It didn’t seem like the kind of TV show that would even remotely interest me. Sons of Anarchy, created by Kurt Sutter and currently running on the Netflix streaming network, is a crime drama about a motorcycle club in California. What could possibly attract me to Hells Angels types and their misadventures?

Throwing caution to the wind, I tuned in to the first episode and was hooked. Never looking back, I immersed myself in it, watching all seven seasons over a period of more than a month.

I was drawn to it because it exposed me to an alien world with its own peculiar values, conventions, customs and taboos.
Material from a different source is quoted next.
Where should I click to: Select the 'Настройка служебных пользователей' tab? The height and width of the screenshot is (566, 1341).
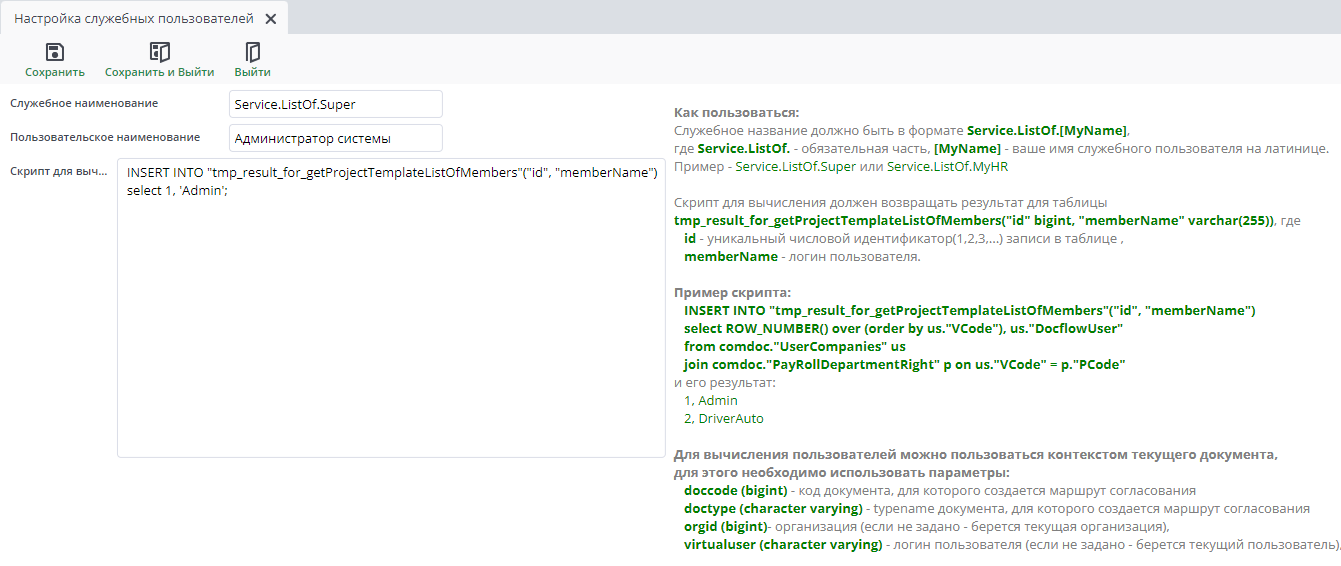(x=133, y=19)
Midway through, it ripened into a Greek tragedy, consuming nearly everyone in its path.

The motorcycle club, known as Samcrow, is housed in an automotive repair garage in the fictional Central Valley town of Charming. Its aging leader, Clay Morrow (Ron Perlman), is charismatic, analytical and combative.

Katey Sagal, right, and Maggie Siff

His wife, Gemma (Katey Sagal) is tough as nails and harbors a secret to which only Clay is privy. Gemma’s son, Jackson (Jax) Teller (Charlie Hunnam), one of the show’s central figures, is Hollywood handsome and a brooder. After reading his late father’s diary, he grows disillusioned and tries to break away from the club and lead a normal life.

Meanwhile, Jax’s marriage to his first wife, Wendy (Drea de Matteo), is imploding. She’s a drug addict who has given birth to a son Jax adores and whose name is tattooed on his chest. As time goes by, Wendy tries to reform herself.

The members of the motorcycle club

Clay’s crew consists of, among others, Bobby (Mark Boone Jr.), who’s bearded, pudgy and dishevelled; Chibbs (Tommy Flanagan), who speaks with a strong Scottish accent; Tig (Kim Coates), who’s Clay’s right-hand man; Opie (Ryan Hurst), who’s Jax’s best friend and a solemn person of few words, and Juice (Theo Rossi), who’s tormented by his racial background. They’re all bound together by an unflagging spirit of camaraderie.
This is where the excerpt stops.